Guest Post by Kyle O’Brien

3391754Show me an employee who’s never had to deal with negative feedback at work, and I’ll show you a unicorn. No one’s perfect. No one coasts through work without ever hearing one bad comment directed at their work, their idea on a project, etc. Critiques are a part of the business fabric. Some deal with criticism very well; others…not so much. And if you find yourself in the latter group, you must change your ways for both the sake of your company’s productivity and for whatever hopes you have of advancing up the career ladder.

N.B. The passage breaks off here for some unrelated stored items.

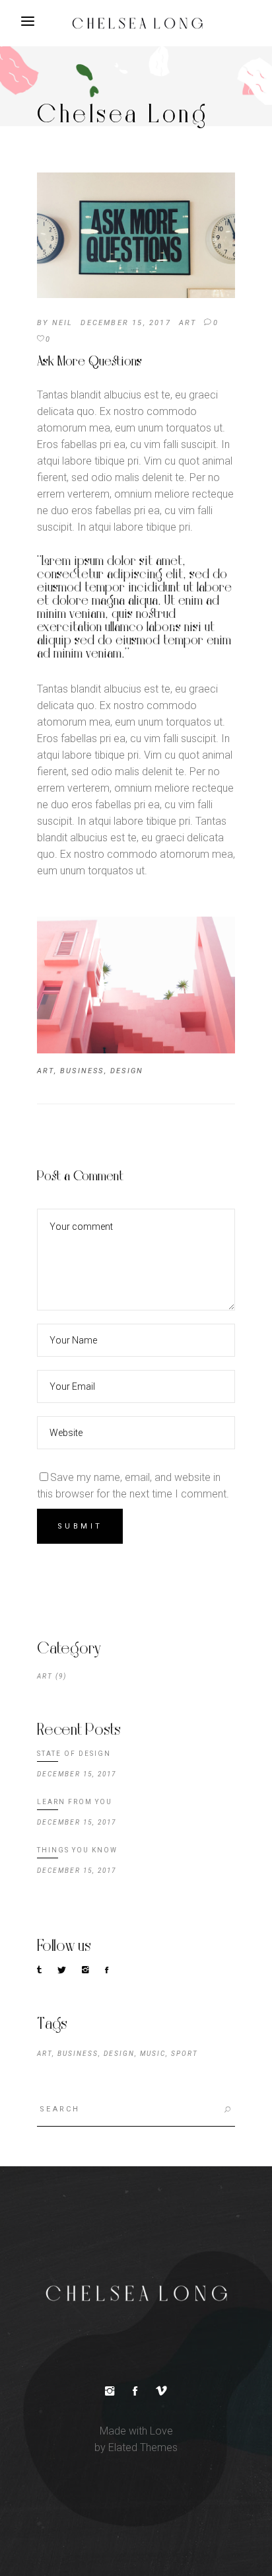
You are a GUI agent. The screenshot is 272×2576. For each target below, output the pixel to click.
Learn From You (74, 1801)
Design (126, 1071)
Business (82, 1071)
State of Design (74, 1753)
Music (153, 2053)
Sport (184, 2053)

How to Deal with Negative Feedback in a Clean and Professional Manner

Listening Is An Art Form

When your idea gets deconstructed in a meeting, you start to feel the world’s going to collapse and therefore do everything in your power to put your idea front and center again. All the while, you’re not listening. I’ve been guilty of it countless times. I ignore someone’s critique and just think only about what I’m going to say. Never mind that he or she’s point may have some validity – my comment’s going to shake things up. But it never does.

Constructive criticism between two people needs four ears, not two.

Scale Back Your Emotions

Being passionate in your work is an endearing quality in the eyes of your boss. But what isn’t so very endearing is getting overly passionate in your defense against negative feedback. If you have the “I’ll show you!” approach any time criticism surfaces, it starts to paint you in an unprofessional light. If you feel you have a point to make, you can still be direct about it. Just do it in a calmer tone.

Don’t Always Assume Everyone’s Out to Get You

Okay, so you dropped the ball on a project. A performance review looms next week. You start to panic so much and may accidentally let your imagination get the best of you. Conspiracy theories start to set in on why you aren’t entirely to blame, that it was another co-worker’s undoing that led to your poor marks.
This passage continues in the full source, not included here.